::: Data to process :::

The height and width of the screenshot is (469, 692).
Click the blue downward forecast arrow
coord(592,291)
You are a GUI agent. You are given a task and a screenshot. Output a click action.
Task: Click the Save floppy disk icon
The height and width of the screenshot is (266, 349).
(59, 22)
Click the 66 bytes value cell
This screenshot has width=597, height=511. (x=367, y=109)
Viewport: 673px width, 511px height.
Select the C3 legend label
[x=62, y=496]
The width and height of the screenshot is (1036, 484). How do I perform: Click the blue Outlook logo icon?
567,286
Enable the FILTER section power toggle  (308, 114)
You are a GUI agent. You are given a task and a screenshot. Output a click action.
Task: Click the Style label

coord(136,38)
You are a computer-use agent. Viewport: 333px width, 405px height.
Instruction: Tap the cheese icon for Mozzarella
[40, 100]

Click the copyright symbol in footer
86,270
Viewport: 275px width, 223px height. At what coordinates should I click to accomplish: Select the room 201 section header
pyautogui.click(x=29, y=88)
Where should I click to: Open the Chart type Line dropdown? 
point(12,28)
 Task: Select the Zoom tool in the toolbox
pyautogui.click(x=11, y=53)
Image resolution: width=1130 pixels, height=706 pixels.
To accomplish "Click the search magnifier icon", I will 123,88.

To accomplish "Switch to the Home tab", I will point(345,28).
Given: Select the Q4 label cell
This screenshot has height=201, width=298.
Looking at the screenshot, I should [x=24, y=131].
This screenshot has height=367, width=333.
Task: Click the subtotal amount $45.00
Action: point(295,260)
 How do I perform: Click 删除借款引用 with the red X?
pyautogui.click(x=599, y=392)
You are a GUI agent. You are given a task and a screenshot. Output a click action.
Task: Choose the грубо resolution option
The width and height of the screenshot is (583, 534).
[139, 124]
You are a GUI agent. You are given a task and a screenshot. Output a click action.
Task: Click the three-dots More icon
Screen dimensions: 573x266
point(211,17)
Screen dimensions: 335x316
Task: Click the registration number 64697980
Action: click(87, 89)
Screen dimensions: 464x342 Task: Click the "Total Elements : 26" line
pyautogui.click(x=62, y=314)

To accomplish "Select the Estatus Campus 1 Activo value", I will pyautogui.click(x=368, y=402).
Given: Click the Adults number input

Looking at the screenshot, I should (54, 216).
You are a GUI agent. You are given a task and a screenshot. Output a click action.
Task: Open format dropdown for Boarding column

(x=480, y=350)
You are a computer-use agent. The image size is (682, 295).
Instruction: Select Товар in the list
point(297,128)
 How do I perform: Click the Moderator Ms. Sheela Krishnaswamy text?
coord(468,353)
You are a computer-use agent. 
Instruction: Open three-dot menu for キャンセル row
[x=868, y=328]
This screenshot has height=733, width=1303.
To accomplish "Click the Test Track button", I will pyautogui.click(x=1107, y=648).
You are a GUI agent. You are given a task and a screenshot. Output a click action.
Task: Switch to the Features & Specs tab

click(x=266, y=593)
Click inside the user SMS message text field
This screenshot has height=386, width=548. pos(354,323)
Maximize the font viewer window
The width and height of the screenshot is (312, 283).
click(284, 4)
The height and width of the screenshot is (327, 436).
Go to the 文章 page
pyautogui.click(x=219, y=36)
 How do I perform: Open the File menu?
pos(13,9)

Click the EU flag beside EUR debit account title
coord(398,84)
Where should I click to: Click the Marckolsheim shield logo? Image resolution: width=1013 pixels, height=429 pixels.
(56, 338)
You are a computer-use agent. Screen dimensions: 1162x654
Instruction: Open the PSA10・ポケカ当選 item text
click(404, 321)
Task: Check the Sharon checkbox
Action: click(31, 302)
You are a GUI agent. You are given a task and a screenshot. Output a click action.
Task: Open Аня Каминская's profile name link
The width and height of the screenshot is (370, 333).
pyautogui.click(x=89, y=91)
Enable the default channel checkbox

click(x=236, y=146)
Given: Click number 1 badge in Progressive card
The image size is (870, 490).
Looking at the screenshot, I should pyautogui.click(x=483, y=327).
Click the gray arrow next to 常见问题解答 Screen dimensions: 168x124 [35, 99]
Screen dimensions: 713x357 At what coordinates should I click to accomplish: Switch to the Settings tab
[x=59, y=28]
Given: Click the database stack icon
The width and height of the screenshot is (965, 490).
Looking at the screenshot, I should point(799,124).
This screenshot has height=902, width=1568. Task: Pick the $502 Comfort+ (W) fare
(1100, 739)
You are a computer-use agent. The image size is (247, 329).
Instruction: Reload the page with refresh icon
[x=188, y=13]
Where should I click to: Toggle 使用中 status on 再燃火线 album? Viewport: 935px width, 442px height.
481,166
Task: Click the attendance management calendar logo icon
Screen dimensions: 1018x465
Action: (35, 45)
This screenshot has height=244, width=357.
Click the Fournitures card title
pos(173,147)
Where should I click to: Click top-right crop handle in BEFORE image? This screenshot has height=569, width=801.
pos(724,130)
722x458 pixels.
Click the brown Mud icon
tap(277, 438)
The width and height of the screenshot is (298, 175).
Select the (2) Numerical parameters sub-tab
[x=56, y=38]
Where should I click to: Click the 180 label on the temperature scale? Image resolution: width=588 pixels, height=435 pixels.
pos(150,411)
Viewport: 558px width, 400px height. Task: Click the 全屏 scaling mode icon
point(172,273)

:::

:: What you should do ::
Using the data above, print every record exactly as shown.

:: Reply to the task ::
The height and width of the screenshot is (469, 692).
Click the blue downward forecast arrow
coord(592,291)
You are a GUI agent. You are given a task and a screenshot. Output a click action.
Task: Click the Save floppy disk icon
The height and width of the screenshot is (266, 349).
(59, 22)
Click the 66 bytes value cell
This screenshot has width=597, height=511. (x=367, y=109)
Viewport: 673px width, 511px height.
Select the C3 legend label
[x=62, y=496]
The width and height of the screenshot is (1036, 484). How do I perform: Click the blue Outlook logo icon?
567,286
Enable the FILTER section power toggle  (308, 114)
You are a GUI agent. You are given a task and a screenshot. Output a click action.
Task: Click the Style label

coord(136,38)
You are a computer-use agent. Viewport: 333px width, 405px height.
Instruction: Tap the cheese icon for Mozzarella
[40, 100]

Click the copyright symbol in footer
86,270
Viewport: 275px width, 223px height. At what coordinates should I click to accomplish: Select the room 201 section header
pyautogui.click(x=29, y=88)
Where should I click to: Open the Chart type Line dropdown? 
point(12,28)
 Task: Select the Zoom tool in the toolbox
pyautogui.click(x=11, y=53)
Image resolution: width=1130 pixels, height=706 pixels.
To accomplish "Click the search magnifier icon", I will 123,88.

To accomplish "Switch to the Home tab", I will point(345,28).
Given: Select the Q4 label cell
This screenshot has height=201, width=298.
Looking at the screenshot, I should [x=24, y=131].
This screenshot has height=367, width=333.
Task: Click the subtotal amount $45.00
Action: point(295,260)
 How do I perform: Click 删除借款引用 with the red X?
pyautogui.click(x=599, y=392)
You are a GUI agent. You are given a task and a screenshot. Output a click action.
Task: Choose the грубо resolution option
The width and height of the screenshot is (583, 534).
[139, 124]
You are a GUI agent. You are given a task and a screenshot. Output a click action.
Task: Click the three-dots More icon
Screen dimensions: 573x266
point(211,17)
Screen dimensions: 335x316
Task: Click the registration number 64697980
Action: click(87, 89)
Screen dimensions: 464x342 Task: Click the "Total Elements : 26" line
pyautogui.click(x=62, y=314)

To accomplish "Select the Estatus Campus 1 Activo value", I will pyautogui.click(x=368, y=402).
Given: Click the Adults number input

Looking at the screenshot, I should (54, 216).
You are a GUI agent. You are given a task and a screenshot. Output a click action.
Task: Open format dropdown for Boarding column

(x=480, y=350)
You are a computer-use agent. The image size is (682, 295).
Instruction: Select Товар in the list
point(297,128)
 How do I perform: Click the Moderator Ms. Sheela Krishnaswamy text?
coord(468,353)
You are a computer-use agent. 
Instruction: Open three-dot menu for キャンセル row
[x=868, y=328]
This screenshot has height=733, width=1303.
To accomplish "Click the Test Track button", I will pyautogui.click(x=1107, y=648).
You are a GUI agent. You are given a task and a screenshot. Output a click action.
Task: Switch to the Features & Specs tab

click(x=266, y=593)
Click inside the user SMS message text field
This screenshot has height=386, width=548. pos(354,323)
Maximize the font viewer window
The width and height of the screenshot is (312, 283).
click(284, 4)
The height and width of the screenshot is (327, 436).
Go to the 文章 page
pyautogui.click(x=219, y=36)
 How do I perform: Open the File menu?
pos(13,9)

Click the EU flag beside EUR debit account title
coord(398,84)
Where should I click to: Click the Marckolsheim shield logo? Image resolution: width=1013 pixels, height=429 pixels.
(56, 338)
You are a computer-use agent. Screen dimensions: 1162x654
Instruction: Open the PSA10・ポケカ当選 item text
click(404, 321)
Task: Check the Sharon checkbox
Action: click(31, 302)
You are a GUI agent. You are given a task and a screenshot. Output a click action.
Task: Open Аня Каминская's profile name link
The width and height of the screenshot is (370, 333).
pyautogui.click(x=89, y=91)
Enable the default channel checkbox

click(x=236, y=146)
Given: Click number 1 badge in Progressive card
The image size is (870, 490).
Looking at the screenshot, I should pyautogui.click(x=483, y=327).
Click the gray arrow next to 常见问题解答 Screen dimensions: 168x124 [35, 99]
Screen dimensions: 713x357 At what coordinates should I click to accomplish: Switch to the Settings tab
[x=59, y=28]
Given: Click the database stack icon
The width and height of the screenshot is (965, 490).
Looking at the screenshot, I should point(799,124).
This screenshot has height=902, width=1568. Task: Pick the $502 Comfort+ (W) fare
(1100, 739)
You are a computer-use agent. The image size is (247, 329).
Instruction: Reload the page with refresh icon
[x=188, y=13]
Where should I click to: Toggle 使用中 status on 再燃火线 album? Viewport: 935px width, 442px height.
481,166
Task: Click the attendance management calendar logo icon
Screen dimensions: 1018x465
Action: (35, 45)
This screenshot has height=244, width=357.
Click the Fournitures card title
pos(173,147)
Where should I click to: Click top-right crop handle in BEFORE image? This screenshot has height=569, width=801.
pos(724,130)
722x458 pixels.
Click the brown Mud icon
tap(277, 438)
The width and height of the screenshot is (298, 175).
Select the (2) Numerical parameters sub-tab
[x=56, y=38]
Where should I click to: Click the 180 label on the temperature scale? Image resolution: width=588 pixels, height=435 pixels.
pos(150,411)
Viewport: 558px width, 400px height. Task: Click the 全屏 scaling mode icon
point(172,273)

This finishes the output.